▶ THE DATA
------------------------------------------------

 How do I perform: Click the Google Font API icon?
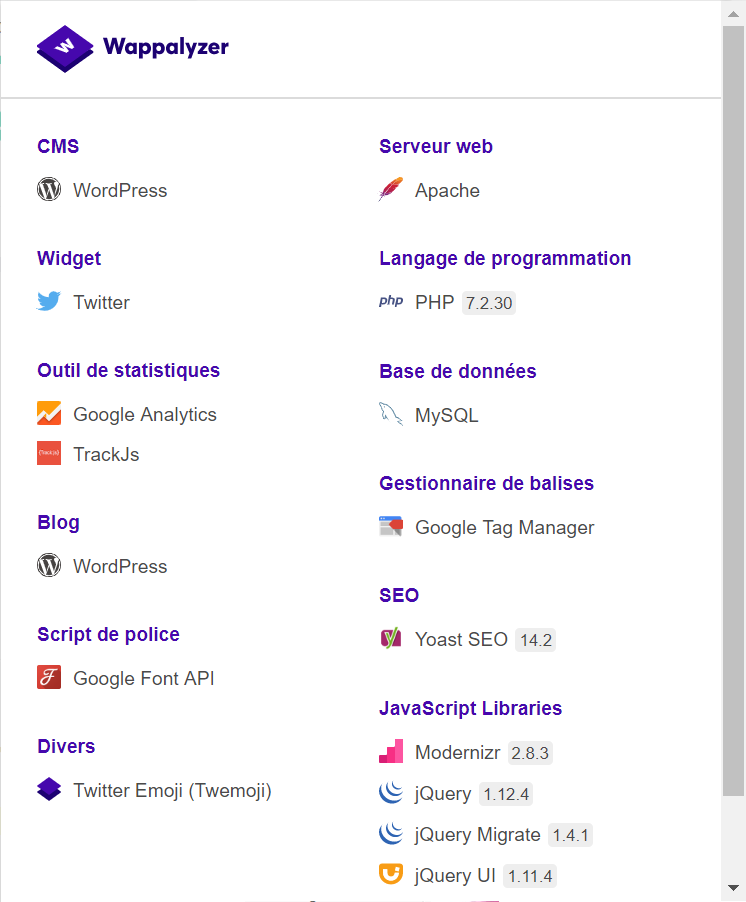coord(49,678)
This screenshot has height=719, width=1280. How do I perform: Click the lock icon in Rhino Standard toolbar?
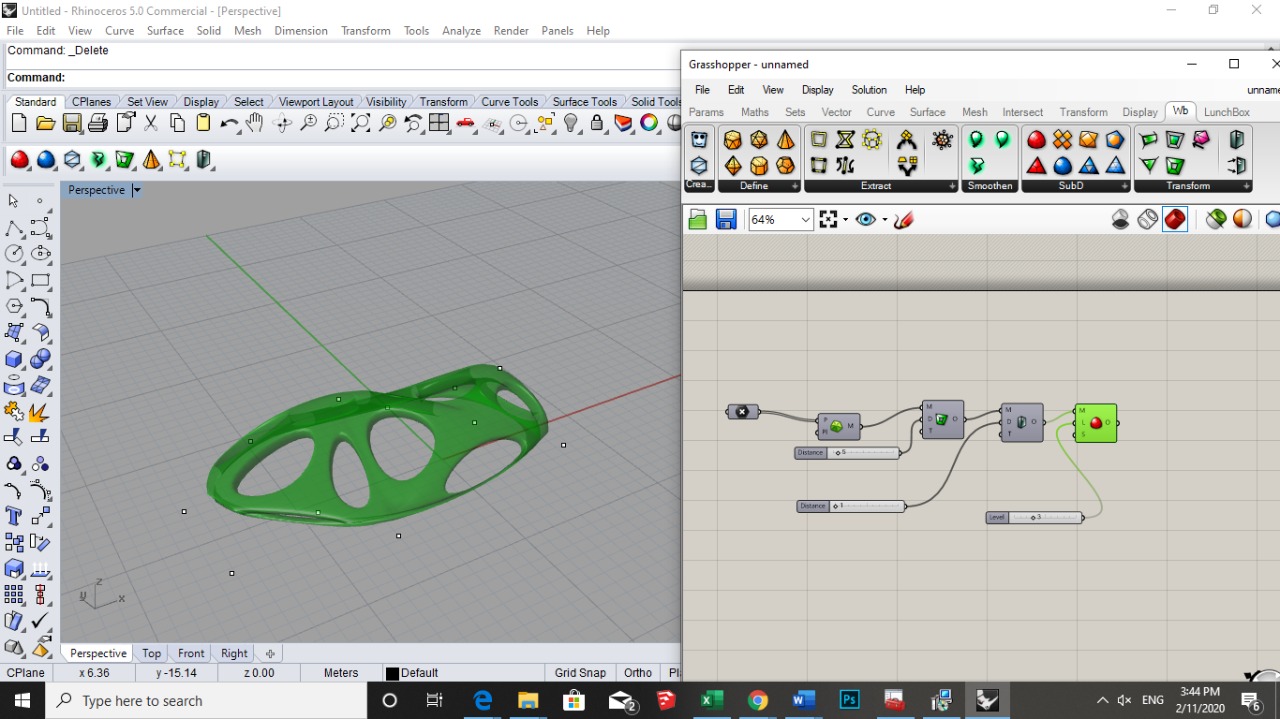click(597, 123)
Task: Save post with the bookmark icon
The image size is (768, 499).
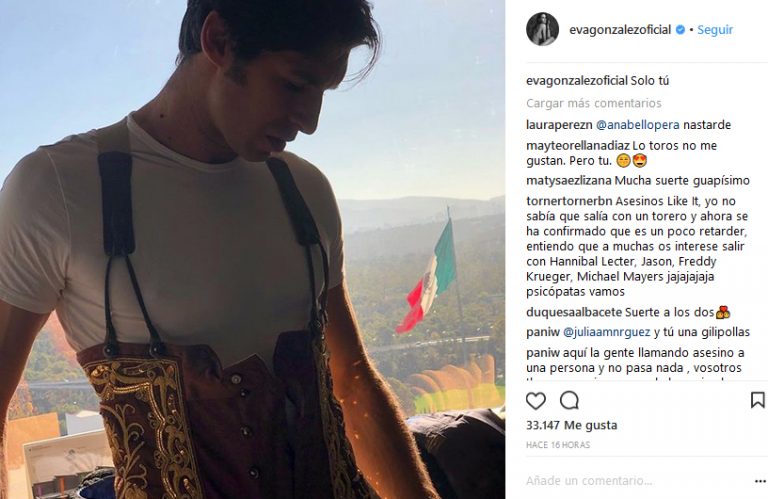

------------------------------------------------

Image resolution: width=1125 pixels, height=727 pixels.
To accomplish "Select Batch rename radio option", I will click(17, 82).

------------------------------------------------

Pictures excluded, transcribe the listing above exactly from the line with "This screenshot has" through the line with "The image size is (768, 499).", and no further.

▶ TASK ANSWER
This screenshot has height=719, width=1280. How do I perform: Click the lock icon in Rhino Standard toolbar?
click(597, 123)
Task: Save post with the bookmark icon
The image size is (768, 499).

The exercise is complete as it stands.